Paul Biya, el jefe de Estado en servicio de mayor edad del mundo, ha sido declarado ganador de las elecciones de Camerún, lo que le otorga un octavo mandato que podría mantenerlo en el cargo hasta que tenga casi 100 años.
El consejo constitucional del país dijo que Biya obtuvo el 53,66% de los votos, mientras que su antiguo aliado convertido en rival, Issa Tchiroma Bakary, obtuvo el 35,19%.
Biya, de 92 años, asumió el cargo en 1982 y ha mantenido un férreo control del poder desde entonces, eliminando el límite del mandato presidencial en 2008 y ganando la reelección por cómodos márgenes.
Camerún ha estado nervioso en las últimas semanas mientras el país esperaba los resultados oficiales. Cuatro personas murieron el domingo en enfrentamientos entre las fuerzas de seguridad y partidarios de la oposición en la capital económica, Douala.
Tchiroma había proclamado su victoria dos días después de las elecciones, que tuvieron lugar el 12 de octubre, publicando un recuento que mostraba que había obtenido el 54,8% de los votos, frente al 31,3% de Biya.
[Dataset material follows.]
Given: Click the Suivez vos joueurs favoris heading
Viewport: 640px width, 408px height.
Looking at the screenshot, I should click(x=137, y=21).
Su equipo dijo que su victoria se basó en resultados que habían recopilado que representaban el 80% del electorado.
También convocó a protestas si el consejo constitucional anunciaba “resultados falsificados y distorsionados”. El gobernante Movimiento Democrático Popular de Camerún desestimó sus afirmaciones y lo instó a esperar los resultados oficiales.
La situación ha sido particularmente volátil en la ciudad norteña de Garoua, la ciudad natal de Tchiroma, donde jóvenes en motocicletas se reunieron con armas toscas frente a su residencia en anticipación de un posible arresto.
También ha habido protestas en la capital, Yaundé, así como en barrios de otras partes de Camerún, incluidos Bafoussam y Douala, dos de las ciudades más pobladas del país. En un vídeo publicado en las redes sociales el fin de semana, Tchiroma afirmó que el personal de seguridad había intentado irrumpir en su residencia para arrestarlo.
Biya es apenas el segundo jefe de Estado que dirige Camerún desde su independencia de Francia en 1960. Ha gobernado con mano de hierro, reprimiendo toda la oposición política y armada y aferrándose al poder a través de la agitación social, la disparidad económica y la violencia separatista.